**PROVIDED PASSAGE**
## Begin

It’s focaccia and it’s delicious. I used a simplified recipe, doubled the rising time, added some herbs of my choosing and it was all in the stomachs of my very happy family in less than an hour. It was meant to be part of my Easter dinner tomorrow… thankfully it’s easy enough that I don’t mind make a batch (or two) again!
I’m so mean to lunch. I hardly ever put any effort into it - it’s just a snack that gets me by in between a hardy breakfast and dinner that’s laboured over for 3+ hours. I’ve never even really paid attention to any “easy” or “quick” lunch recipes, perhaps because I’m afraid a quick-and-easy lunch wouldn’t be worth the little effort it would take. I will admit it: I was wrong. This fabulous lunch I had with my mom the other day was definitely worth the few minutes of work it took to put together! Think of it as a healthier, no-knead pizza… but better.
It’s Baked Bree’s Tomato Feta Tart and it’s a true start in my asking lunch’s forgiveness!
French macarons instill fear like no other. The first time I tried one was a grand macaron in Paris and it was so damned beautiful that I was scared to eat it and thus destroy its beauty. In a much larger way, though, they’re scary to make. The basis of a good macaron is a good meringue, and I was a meringue virgin when I dipped my toe in the oh-so-intimidating pool of macaron-baking. So, I was really quite nervous to see how these would turn out.
Anyhow, this is a photograph of my third attempt - the first batch to form actual feet! It’s a thrilling experience to see those little cookies not getting uglier and uglier as they bake away. Despite my fear, I did it - I made Parisian macarons that were decent enough to deserve the name. Well, maybe one or two of them.
If you’d like to try them yourself (and I suggest you do - even if they aren’t pretty, they’re still delicious!), follow in the footsteps of someone trusted in the area: David Lebovitz. I still haven’t ventured away from his recipe; even when I don’t want chocolate macarons (the ones above are vanilla filled with chocolate ganache) I just alter his.
Bread without yeast or fat (well, almost)! This “Almost-No-Fat Banana Bread” is a great way to use your overripe bananas, is quick & easy to make for anyone who’s never made a homemade loaf, it’s healthy and it’s delicious. Enough said.

## End

Data entries:
## Begin

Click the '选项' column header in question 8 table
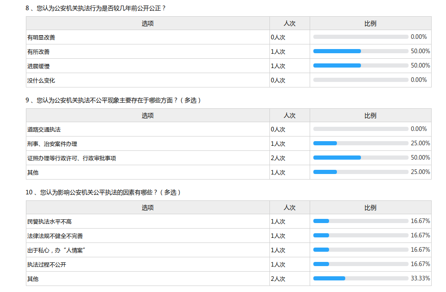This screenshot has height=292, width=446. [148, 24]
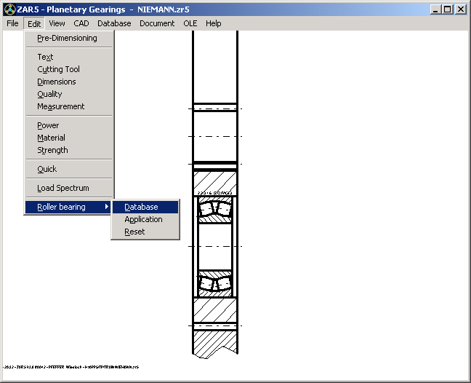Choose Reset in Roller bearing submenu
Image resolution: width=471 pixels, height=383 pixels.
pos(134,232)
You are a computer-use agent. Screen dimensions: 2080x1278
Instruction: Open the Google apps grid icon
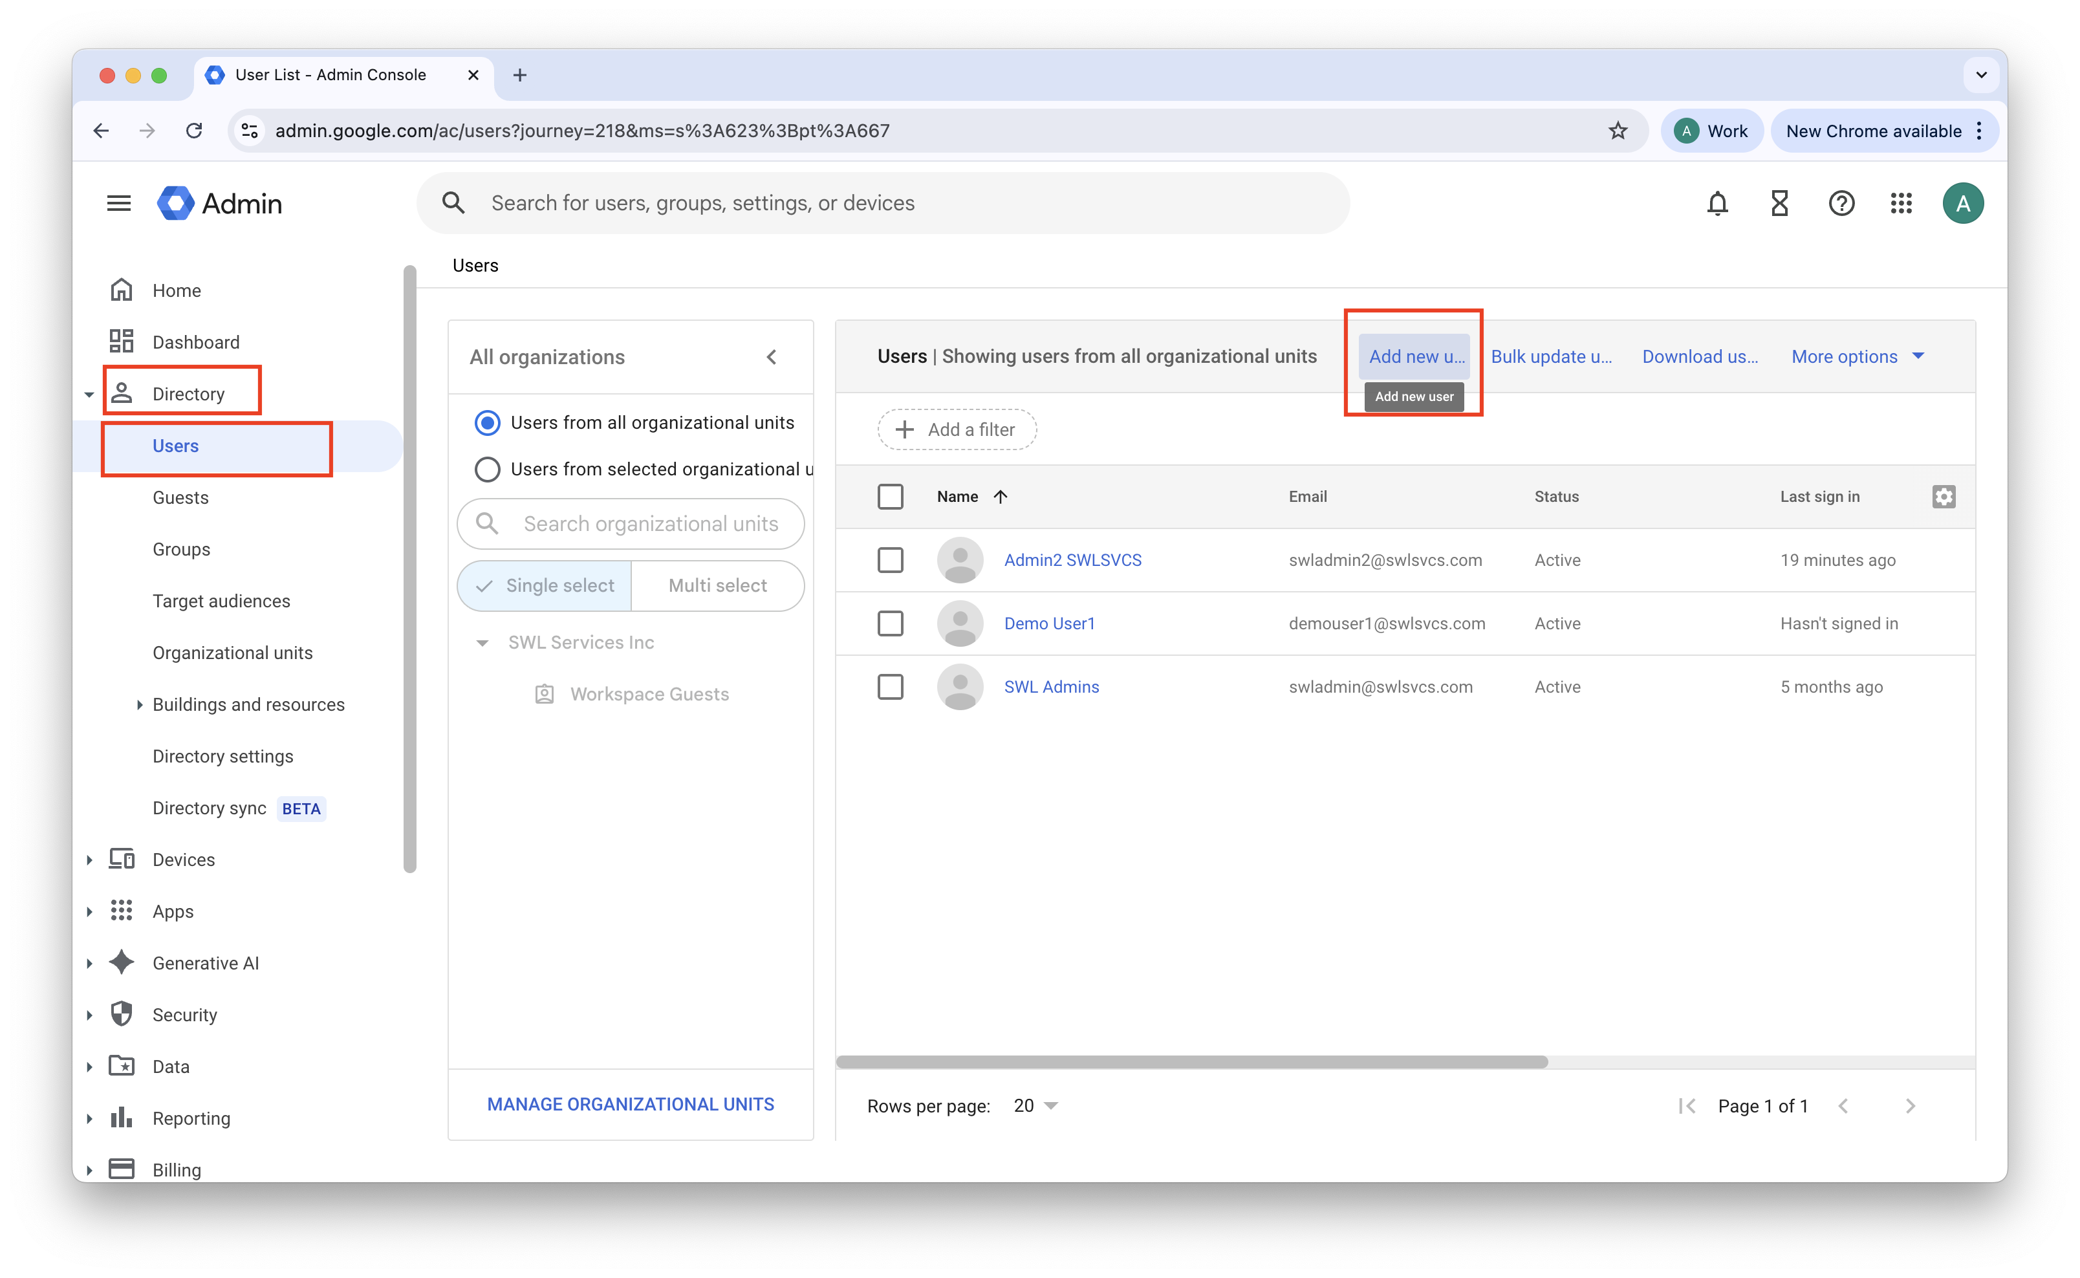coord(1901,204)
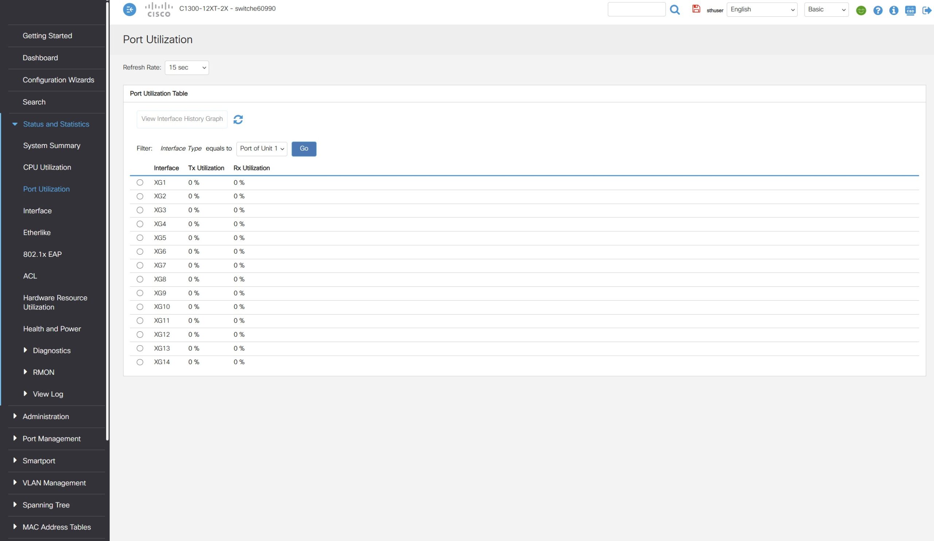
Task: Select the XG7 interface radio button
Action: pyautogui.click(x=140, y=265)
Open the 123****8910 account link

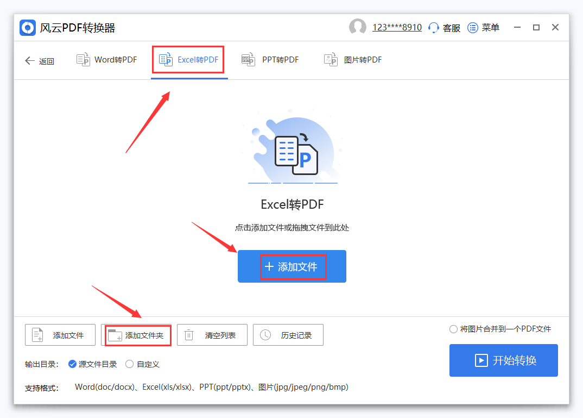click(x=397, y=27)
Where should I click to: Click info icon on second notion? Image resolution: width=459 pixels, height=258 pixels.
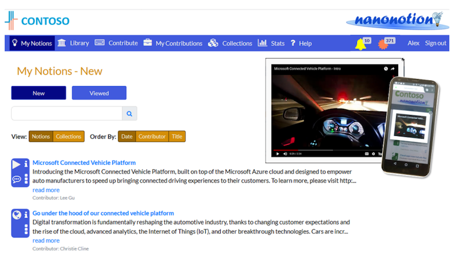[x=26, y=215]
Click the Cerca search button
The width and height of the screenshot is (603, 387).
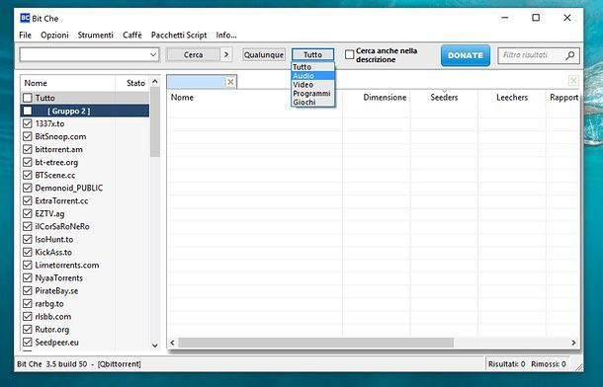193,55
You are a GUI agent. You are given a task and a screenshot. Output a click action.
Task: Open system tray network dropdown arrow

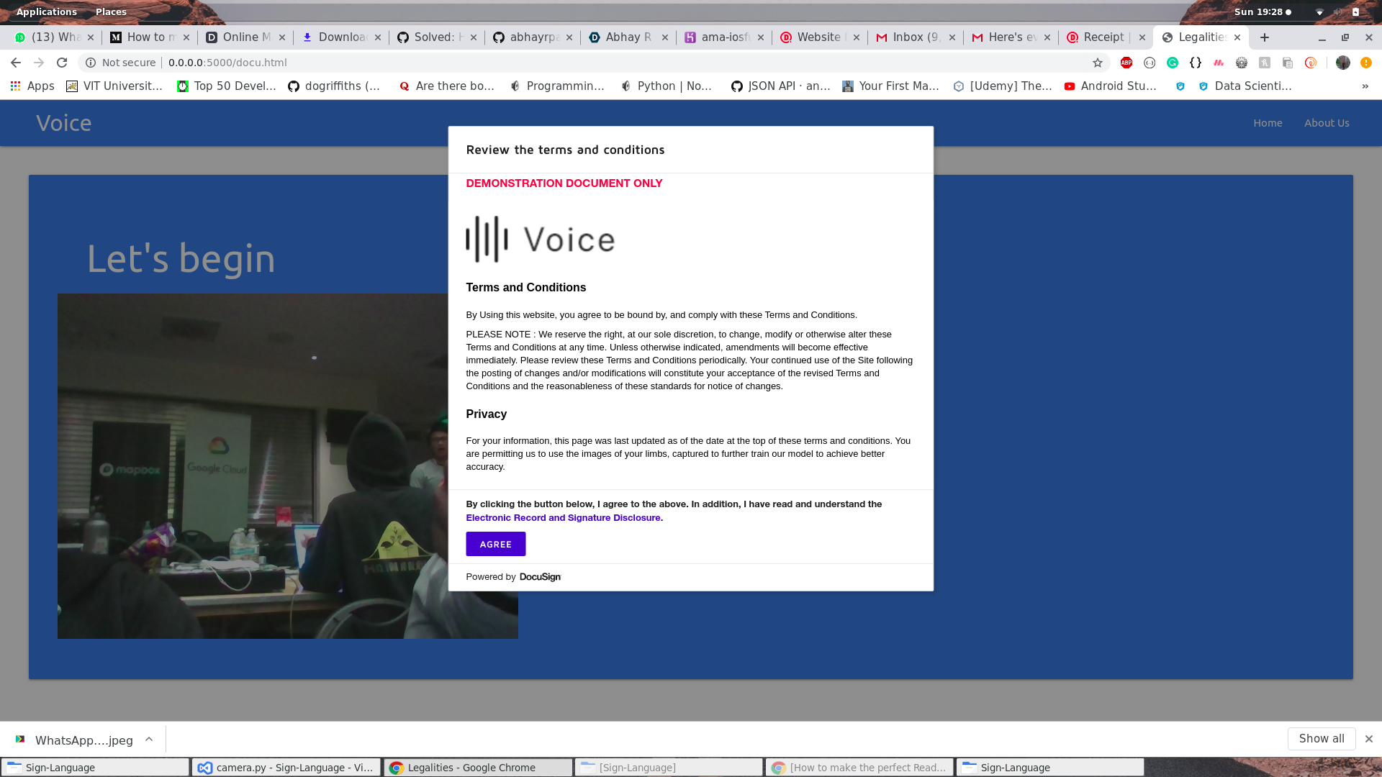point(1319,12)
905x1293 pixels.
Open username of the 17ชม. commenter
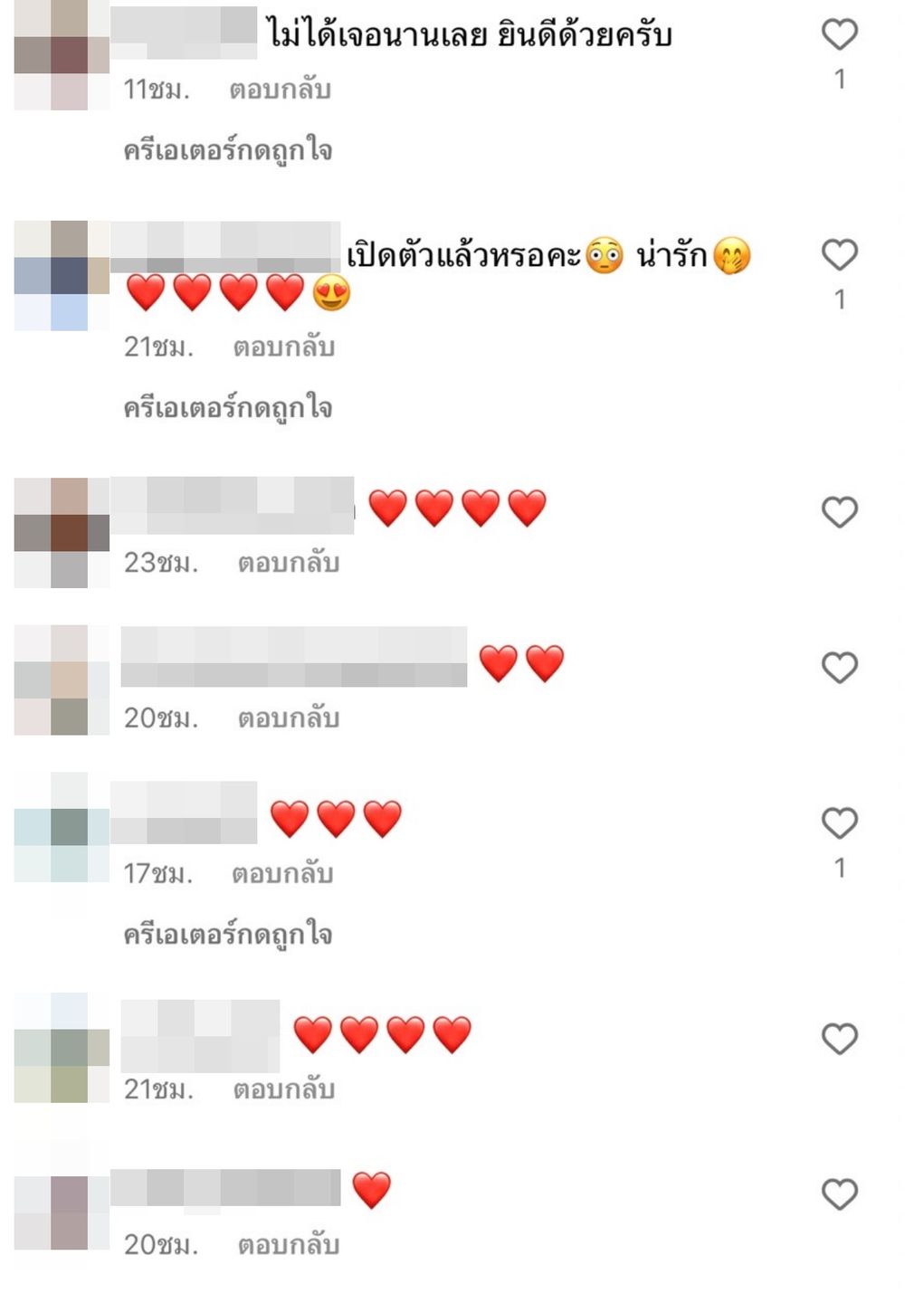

## End

**TO-DO LIST**
#1 Count the lines in the records that contain the string "icon", matching case exactly, and give only that number.
#2 Proceed with the food blog text by writing what comes after its final sentence.

**ANSWERS PROVIDED**
#1 2

#2
I was craving chocolate chip cookies when I made these; alas, I was out of chocolate chips. I did have, however, a load of cocoa powder so I found this very versatile recipe for chewy chocolate cookies! Use your imagination in topping them - I tried out peanut butter, confectioner’s sugar, and brown sugar, but my absolute favourite was raspberry jam (make sure they cool before you add it lest it slip off!).
Head over to Allrecipes.com for the recipe!
The traditional American apple pie: easy to make, hard to make splendidly. These, however, are made splendid by the mere fact that they’re miniature! Everything’s cuter when it’s smaller, right? Kittens, baby carrots.. so it follows that these must be great. It’s also much more difficult to ruin your crust when it’s a fifth the size. Another benefit is that they’re much easier to ration; you can eat a whole pie without feeling full. ;)
Find the recipe at Novel Eats - oh, and they’re vegan (you can replace butter with a soy substitute)!
It’s become custom for me to fry crêpes after midnight, and tonight was no exception. Turns out, however, cooking half-asleep impairs your ability to remember ingredients. So… tonight’s crêpes were, uh, eggless. Wah.
Crêpes aux bleuets, sauce au chocolat (Blueberry Chocolate Crepes)
You can find a great crêpe recipe here, while I improvised with the sauce. I enjoy a rich, dark chocolate sauce, but my family isn’t so big on it. And without heavy cream, I was finally forced to alter an icing recipe and came out with something suitable:
2 egg whites
5 cups confectioner’s sugar (more or less)
1.5 tbsp vanilla extract
3 tbsp cocoa powder (more or less)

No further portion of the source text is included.